That’s because post-modernity — late capitalism, neoliberalism, what have you — is defined by sublimated theology. How could we claim otherwise after the sacrificial horror of religious violence that was 9/11? We’ve supposedly been at God’s wake for a century-and-a-half now, not noticing that He is over in the corner, nursing a drink and looking at us all with that sly smile of His. Not to beat a dead God, but not only hasn’t religion been exorcized from culture, it’s impossible to even imagine that it could be, because as Meghan O’Gieblyn argues in her excellent new collection, Interior States, to be a “former believer is to perpetually return to the scene of the crime.” Regardless of our individual faiths, we’re all guilty former believers in something.
O’Gieblyn is more of a former believer than many, however, and she makes use of her Midwestern, fundamentalist Christian upbringing to bolster a sophisticated critical sensibility, providing astute readings of everything from Great Lakes gentrification that trades in a kitschy, hipster “spirit of the prairie […] industrial ethos;” to John Updike’s suburban-sexual ennui; to the hermeneutics of Alcoholics Anonymous; and to the baroque rationalizations of evangelical Trump supporters. Interior States is an exemplar of the exact sort of commentary that uses religious vocabulary to describe our current moment. O’Gieblyn’s writing works to much greater effect than the anemic hand-wringing of more secular critique.
On the left, much of the content written to garner clicks is either centrist “#Resistance” editorializing, or increasingly scholastic call-out culture, which takes the rhetoric of pious scrupulosity for a political position. O’Gieblyn surveys the depressing state of the bulk of commentary produced today, writing that whoever’s “job it will be to weed through our digital garbage and make sense of it all” will be “forced to conclude that everything that could possibly be said about us was true, as well as its opposite.” O’Gieblyn writes that future historians will believe that we were somehow both decadent and austere, that we were barbaric and effete, and that “we consumed too much fat” and “that we did not consume enough.” When it comes to cultural criticism on the right, we afford those writers with an unearned charity if we skirt over the quality of their critiques (although we also save ourselves a lot of time). But while secular observers would admit that religion has defined Islamism and the Christian right, there is a tendency to otherwise bracket the theological out, to push religion to the periphery.

● Records shown:
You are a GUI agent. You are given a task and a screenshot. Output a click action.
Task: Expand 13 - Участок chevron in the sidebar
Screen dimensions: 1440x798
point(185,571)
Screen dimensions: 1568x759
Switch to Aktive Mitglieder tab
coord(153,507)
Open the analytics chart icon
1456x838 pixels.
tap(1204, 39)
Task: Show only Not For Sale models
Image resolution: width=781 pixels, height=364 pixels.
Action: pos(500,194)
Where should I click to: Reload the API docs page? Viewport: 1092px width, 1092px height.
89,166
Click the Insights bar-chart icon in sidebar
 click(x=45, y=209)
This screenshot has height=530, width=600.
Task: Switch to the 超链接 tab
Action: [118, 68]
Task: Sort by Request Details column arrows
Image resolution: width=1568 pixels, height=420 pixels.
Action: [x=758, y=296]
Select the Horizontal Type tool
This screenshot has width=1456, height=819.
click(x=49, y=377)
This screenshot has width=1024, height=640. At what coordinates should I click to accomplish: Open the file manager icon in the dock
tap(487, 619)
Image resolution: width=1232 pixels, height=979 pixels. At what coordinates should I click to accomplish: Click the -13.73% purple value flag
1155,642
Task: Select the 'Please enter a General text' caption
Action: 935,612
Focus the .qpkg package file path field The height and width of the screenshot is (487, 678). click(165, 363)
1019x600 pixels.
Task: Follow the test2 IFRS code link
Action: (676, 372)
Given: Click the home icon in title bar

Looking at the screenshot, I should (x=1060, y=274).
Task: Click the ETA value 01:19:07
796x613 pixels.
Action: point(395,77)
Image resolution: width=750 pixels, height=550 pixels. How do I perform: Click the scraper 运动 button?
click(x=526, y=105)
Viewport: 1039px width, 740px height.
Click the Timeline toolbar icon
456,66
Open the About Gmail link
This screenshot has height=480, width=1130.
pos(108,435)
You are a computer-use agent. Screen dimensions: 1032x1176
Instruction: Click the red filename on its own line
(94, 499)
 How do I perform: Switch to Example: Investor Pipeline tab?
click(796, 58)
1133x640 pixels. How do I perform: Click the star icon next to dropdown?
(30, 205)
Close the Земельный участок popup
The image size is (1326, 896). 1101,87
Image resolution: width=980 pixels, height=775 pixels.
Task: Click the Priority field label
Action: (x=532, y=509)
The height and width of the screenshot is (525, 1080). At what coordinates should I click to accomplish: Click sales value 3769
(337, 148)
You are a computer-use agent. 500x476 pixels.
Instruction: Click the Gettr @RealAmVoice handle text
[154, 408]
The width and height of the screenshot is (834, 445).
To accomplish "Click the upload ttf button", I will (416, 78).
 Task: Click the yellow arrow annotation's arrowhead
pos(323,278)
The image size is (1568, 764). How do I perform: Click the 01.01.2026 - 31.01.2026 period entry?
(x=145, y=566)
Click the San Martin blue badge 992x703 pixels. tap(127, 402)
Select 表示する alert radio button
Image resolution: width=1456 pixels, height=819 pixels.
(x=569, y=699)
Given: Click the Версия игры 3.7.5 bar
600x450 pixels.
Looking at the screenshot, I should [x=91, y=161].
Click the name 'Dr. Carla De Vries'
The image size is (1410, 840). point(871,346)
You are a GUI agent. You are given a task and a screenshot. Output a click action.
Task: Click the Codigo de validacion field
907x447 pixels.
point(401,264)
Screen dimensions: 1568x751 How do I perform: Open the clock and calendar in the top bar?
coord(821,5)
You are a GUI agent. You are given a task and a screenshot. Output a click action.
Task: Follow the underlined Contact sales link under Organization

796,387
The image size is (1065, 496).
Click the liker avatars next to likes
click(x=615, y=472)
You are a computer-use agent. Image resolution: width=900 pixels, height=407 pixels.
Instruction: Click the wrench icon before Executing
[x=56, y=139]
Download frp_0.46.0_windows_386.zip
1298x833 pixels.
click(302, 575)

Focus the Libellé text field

● Required actions:
• a. According to the essay excerpt, what is the title of Meghan O'Gieblyn's new collection?
• b. In the records, rewrite the stretch from the line containing "Viewport: 1039px width, 740px height." through the line containing "The image size is (1410, 840). point(871,346)", swapping "Gmail" for "Outlook" and leaving everything else unchanged. Return only those lines.
The essay excerpt and the records are unrelated material.

● Replies:
• a. Interior States

• b.
Viewport: 1039px width, 740px height.
Click the Timeline toolbar icon
456,66
Open the About Outlook link
This screenshot has height=480, width=1130.
pos(108,435)
You are a computer-use agent. Screen dimensions: 1032x1176
Instruction: Click the red filename on its own line
(94, 499)
 How do I perform: Switch to Example: Investor Pipeline tab?
click(796, 58)
1133x640 pixels. How do I perform: Click the star icon next to dropdown?
(30, 205)
Close the Земельный участок popup
The image size is (1326, 896). 1101,87
Image resolution: width=980 pixels, height=775 pixels.
Task: Click the Priority field label
Action: (x=532, y=509)
The height and width of the screenshot is (525, 1080). At what coordinates should I click to accomplish: Click sales value 3769
(337, 148)
You are a computer-use agent. 500x476 pixels.
Instruction: Click the Gettr @RealAmVoice handle text
[154, 408]
The width and height of the screenshot is (834, 445).
To accomplish "Click the upload ttf button", I will (416, 78).
 Task: Click the yellow arrow annotation's arrowhead
pos(323,278)
The image size is (1568, 764). How do I perform: Click the 01.01.2026 - 31.01.2026 period entry?
(x=145, y=566)
Click the San Martin blue badge 992x703 pixels. tap(127, 402)
Select 表示する alert radio button
Image resolution: width=1456 pixels, height=819 pixels.
(x=569, y=699)
Given: Click the Версия игры 3.7.5 bar
600x450 pixels.
Looking at the screenshot, I should [x=91, y=161].
Click the name 'Dr. Carla De Vries'
The image size is (1410, 840). point(871,346)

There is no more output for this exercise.